▶ _Aim of the task_: Pick out every line in the data below that contains the word "what", and copy each of those lines.

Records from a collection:
-------------------------
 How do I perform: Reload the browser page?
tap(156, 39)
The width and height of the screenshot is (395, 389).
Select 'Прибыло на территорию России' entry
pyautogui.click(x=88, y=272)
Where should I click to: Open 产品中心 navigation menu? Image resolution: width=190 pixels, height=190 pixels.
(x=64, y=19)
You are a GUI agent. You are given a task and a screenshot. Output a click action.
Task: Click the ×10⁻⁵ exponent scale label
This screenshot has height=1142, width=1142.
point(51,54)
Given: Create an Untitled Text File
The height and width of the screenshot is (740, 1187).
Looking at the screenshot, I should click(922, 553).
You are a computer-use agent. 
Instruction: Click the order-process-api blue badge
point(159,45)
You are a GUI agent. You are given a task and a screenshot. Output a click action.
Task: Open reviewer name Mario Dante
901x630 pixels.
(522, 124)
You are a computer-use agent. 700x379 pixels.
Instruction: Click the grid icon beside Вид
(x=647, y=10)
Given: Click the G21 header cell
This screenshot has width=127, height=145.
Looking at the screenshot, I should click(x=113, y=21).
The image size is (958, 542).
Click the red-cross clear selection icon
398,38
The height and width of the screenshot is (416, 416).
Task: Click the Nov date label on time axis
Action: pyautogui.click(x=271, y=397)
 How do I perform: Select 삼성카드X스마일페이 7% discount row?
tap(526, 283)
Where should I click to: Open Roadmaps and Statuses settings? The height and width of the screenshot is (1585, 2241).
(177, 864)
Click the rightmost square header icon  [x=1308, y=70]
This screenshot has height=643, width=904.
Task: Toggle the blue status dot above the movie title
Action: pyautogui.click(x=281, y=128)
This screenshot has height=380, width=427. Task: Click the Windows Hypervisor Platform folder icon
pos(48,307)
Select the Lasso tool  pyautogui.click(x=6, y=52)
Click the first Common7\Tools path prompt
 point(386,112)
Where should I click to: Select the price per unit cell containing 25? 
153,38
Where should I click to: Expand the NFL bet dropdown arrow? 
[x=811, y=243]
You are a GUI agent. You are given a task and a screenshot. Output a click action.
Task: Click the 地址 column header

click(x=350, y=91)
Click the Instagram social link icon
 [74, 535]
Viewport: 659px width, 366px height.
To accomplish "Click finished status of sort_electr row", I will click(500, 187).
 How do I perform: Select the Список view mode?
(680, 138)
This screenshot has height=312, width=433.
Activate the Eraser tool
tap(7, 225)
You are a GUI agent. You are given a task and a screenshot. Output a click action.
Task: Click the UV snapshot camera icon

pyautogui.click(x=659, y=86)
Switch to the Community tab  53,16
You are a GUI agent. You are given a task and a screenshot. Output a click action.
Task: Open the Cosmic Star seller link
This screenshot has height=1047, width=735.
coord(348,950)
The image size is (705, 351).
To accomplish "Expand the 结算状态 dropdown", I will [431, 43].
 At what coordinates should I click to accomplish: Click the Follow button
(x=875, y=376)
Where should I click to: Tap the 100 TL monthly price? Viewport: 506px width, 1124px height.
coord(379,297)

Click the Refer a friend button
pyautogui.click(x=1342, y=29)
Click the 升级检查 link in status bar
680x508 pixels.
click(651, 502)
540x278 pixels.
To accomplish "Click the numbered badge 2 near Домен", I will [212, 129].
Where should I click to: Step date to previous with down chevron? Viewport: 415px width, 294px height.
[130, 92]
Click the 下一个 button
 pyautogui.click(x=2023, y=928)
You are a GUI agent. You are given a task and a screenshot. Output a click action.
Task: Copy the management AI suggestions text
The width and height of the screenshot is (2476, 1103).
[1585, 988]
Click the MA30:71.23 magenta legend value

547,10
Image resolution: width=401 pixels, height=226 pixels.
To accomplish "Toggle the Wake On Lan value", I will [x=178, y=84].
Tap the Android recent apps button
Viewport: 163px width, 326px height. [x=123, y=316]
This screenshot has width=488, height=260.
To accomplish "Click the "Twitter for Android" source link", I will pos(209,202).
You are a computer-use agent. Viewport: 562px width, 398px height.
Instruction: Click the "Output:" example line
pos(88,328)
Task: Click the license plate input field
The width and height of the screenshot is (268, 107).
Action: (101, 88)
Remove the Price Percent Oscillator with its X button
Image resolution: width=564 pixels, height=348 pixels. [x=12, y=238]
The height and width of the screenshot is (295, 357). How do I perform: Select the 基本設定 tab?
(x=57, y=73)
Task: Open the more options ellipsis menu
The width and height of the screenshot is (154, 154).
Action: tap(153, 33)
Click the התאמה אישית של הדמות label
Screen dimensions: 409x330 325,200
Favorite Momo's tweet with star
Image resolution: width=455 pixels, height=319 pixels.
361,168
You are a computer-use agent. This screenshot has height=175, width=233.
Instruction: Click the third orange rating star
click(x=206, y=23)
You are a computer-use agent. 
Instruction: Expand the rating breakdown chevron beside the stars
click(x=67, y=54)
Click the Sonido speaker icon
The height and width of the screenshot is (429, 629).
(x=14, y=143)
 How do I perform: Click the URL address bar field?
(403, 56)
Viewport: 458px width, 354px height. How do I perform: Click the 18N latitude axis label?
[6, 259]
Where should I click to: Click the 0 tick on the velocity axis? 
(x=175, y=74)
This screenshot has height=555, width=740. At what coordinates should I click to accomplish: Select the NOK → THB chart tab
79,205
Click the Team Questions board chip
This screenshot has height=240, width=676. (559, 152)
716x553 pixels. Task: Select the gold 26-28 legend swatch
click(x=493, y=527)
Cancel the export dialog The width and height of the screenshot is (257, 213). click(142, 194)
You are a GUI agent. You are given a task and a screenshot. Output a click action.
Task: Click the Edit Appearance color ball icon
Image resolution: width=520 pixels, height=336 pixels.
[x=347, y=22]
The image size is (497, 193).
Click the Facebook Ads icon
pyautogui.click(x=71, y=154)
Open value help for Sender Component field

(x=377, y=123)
-------------------------
▶ _Task result_:
 At what coordinates should I click to accomplish: Click the Follow button
This screenshot has height=555, width=740. At what coordinates should I click to accomplish: Select the NOK → THB chart tab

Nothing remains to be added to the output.